Задание A: Обнови строки списка от самого его начала до строки с "I will pos(15,460)." включительно: поменяй "Task" на "Goal", а всё остальное оставь без изменений.
------ Источник ------
ЗАХОЛУСТНЫЙ УГОЛОК ПОСЛЕ КРЕСТЬЯНСКОЙ РЕФОРМЫ
В Петербурге я слыхала немало рассказов о том, как родители недружелюбно
смотрят на сближение их детей с простонародьем, но совсем иное отношение
встретила я в моей семье. Когда я передавала матушке слышанное мною на
вечеринках, устраиваемых молодежью, о необходимости опрощения и служения
народу, об обязанности каждого просвещать его, о стремлении женщин к
самостоятельности и образованию, равному с мужчинами, она просто приходила в
восторг. Правда, ей казалось смешным, когда на девушку нападали за то, что она
вместо черного платья надевала цветное, или когда она, якобы за неимением
времени на прическу, обрезывала свою косу; вообще она, как старая женщина, не
могла сочувствовать формальной стороне нигилистического учения, но все
существенное в нем, его основа и главнейшие требования века сделались в
короткое время близкими ее душе, недаром же мы, ее взрослые дети, называли ее
первою нигилисткою в России. Когда я передала матушке о том, что мне советуют
сближаться с крестьянами, она удивилась даже, что мне приходилось это
советовать. Она просто не понимала, как при жизни в деревне человек может
изолировать себя, обособиться от ближайших своих соседей, то есть крестьян, как
можно не чувствовать стремления быть им чем-нибудь полезным. Она твердо была
убеждена в том, что, ввиду их темноты и бедноты, каждый грамотный и
благожелательный человек может принести им много пользы. Она находила, что,
если я буду держать себя как барышня, отстраняться от интересов крестьян, я
никогда не узнаю их настоящего положения и пропаду от деревенской скуки.
-- Это как-то и не по-человечески: жить и не знать, что подле тебя делают люди!
------ Предоставленные данные ------
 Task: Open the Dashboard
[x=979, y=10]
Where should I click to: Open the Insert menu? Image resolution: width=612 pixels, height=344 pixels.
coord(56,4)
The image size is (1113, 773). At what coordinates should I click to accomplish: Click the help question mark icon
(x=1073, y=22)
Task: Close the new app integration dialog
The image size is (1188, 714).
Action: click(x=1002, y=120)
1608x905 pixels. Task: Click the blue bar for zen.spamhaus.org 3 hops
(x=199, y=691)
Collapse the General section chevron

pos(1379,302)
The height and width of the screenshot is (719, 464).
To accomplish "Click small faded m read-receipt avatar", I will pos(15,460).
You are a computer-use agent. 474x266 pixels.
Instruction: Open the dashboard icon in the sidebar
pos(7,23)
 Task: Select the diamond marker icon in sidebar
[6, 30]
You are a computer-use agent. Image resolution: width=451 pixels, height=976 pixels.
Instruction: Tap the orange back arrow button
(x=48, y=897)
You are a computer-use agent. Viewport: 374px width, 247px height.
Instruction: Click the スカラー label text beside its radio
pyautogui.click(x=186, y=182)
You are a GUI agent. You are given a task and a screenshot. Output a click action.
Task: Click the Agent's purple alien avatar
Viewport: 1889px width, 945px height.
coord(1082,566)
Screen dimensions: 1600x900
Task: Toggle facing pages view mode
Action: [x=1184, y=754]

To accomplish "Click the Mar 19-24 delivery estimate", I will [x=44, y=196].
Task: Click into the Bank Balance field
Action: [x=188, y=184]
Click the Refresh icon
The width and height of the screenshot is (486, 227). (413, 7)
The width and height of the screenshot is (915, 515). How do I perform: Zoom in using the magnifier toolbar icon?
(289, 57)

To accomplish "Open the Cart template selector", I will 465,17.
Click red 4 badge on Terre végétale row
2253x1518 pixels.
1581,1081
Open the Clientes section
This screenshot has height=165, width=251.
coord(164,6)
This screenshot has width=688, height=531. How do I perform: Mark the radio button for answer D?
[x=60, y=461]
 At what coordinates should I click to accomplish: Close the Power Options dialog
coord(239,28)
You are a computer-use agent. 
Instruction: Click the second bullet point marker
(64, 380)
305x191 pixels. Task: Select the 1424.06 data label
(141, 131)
------
Задание B: Как, по словам отрывка о захолустном уголке, взрослые дети называли свою матушку?

Ожидаемый ответ A:
 Goal: Open the Dashboard
[x=979, y=10]
Where should I click to: Open the Insert menu? Image resolution: width=612 pixels, height=344 pixels.
coord(56,4)
The image size is (1113, 773). At what coordinates should I click to accomplish: Click the help question mark icon
(x=1073, y=22)
Goal: Close the new app integration dialog
The image size is (1188, 714).
Action: click(x=1002, y=120)
1608x905 pixels. Goal: Click the blue bar for zen.spamhaus.org 3 hops
(x=199, y=691)
Collapse the General section chevron

pos(1379,302)
The height and width of the screenshot is (719, 464).
To accomplish "Click small faded m read-receipt avatar", I will pos(15,460).

Ожидаемый ответ B: Первою нигилисткою в России.